The rest of the collection at the firefighters’ museum doesn’t shine as brightly. Antique leather firefighters’ hats are tucked in the corner, gathering dust as they rest atop an old dispatchers’ desk.
The large glass jars sitting on the floor used to contain acid – a fire suppressant that was mixed in with water in the olden days, explains fire chief Rob Girard. The helmets, jars and many other artefacts rest on the floor, window ledges and on each other. “It’s getting a little bit cluttered in there,” explains Girard.
Many of the displays aren’t labelled properly and the lack of proper display cases is a theft risk, he notes.
These are some of the reasons why the museum is planning an expansion that is set to start in the coming months. They’re doubling the size of the museum. The cinder block extension will be added directly to the existing one-room museum.
It’ll store the department’s 1938 engine, which is currently located at the city’s public works yard. “The idea is to get it back up here and restore it,” says Girard.
The other major component would be to better display and archive the existing artefacts. “[The Revelstoke Fire Rescue Society] wants to have this as an educational, interactive type thing,” he said.
The total cost for the project is about $160,000. They’ve secured $80,000 from tourism infrastructure funding, and a separate $7,500 from the fund to do the plans.

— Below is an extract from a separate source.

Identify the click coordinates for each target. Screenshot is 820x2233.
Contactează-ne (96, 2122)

On Feb. 29, Girard went before city council to request $50,000 from the Columbia-Shuswap Regional District’s economic opportunity fund. That fund is essentially money from BC Hydro that is earmarked for Revelstoke projects.
Girard said that volunteer firefighters would also contribute in-kind work on the project. Currently, the museum is about $20,000 short of its fundraising target.
The Feb. 29 request was approved by council, but they did want some more documentation from Girard. Coun. Gary Starling requested a business plan for the museum that would include costs and other details, such as opening hours. He was also concerned the expansion could use up vital space needed for potential future expansion of the fire hall.
After the meeting, Girard said they could provide a business plan and other details to council.
A Revelstoke contractor has been selected to do the construction, but Girard said contract clauses prevented him from disclosing who at this point.
Girard says the society is hopeful they can break ground in April. Because it’s a relatively simple cinder-block building, construction is scheduled to only take a few months.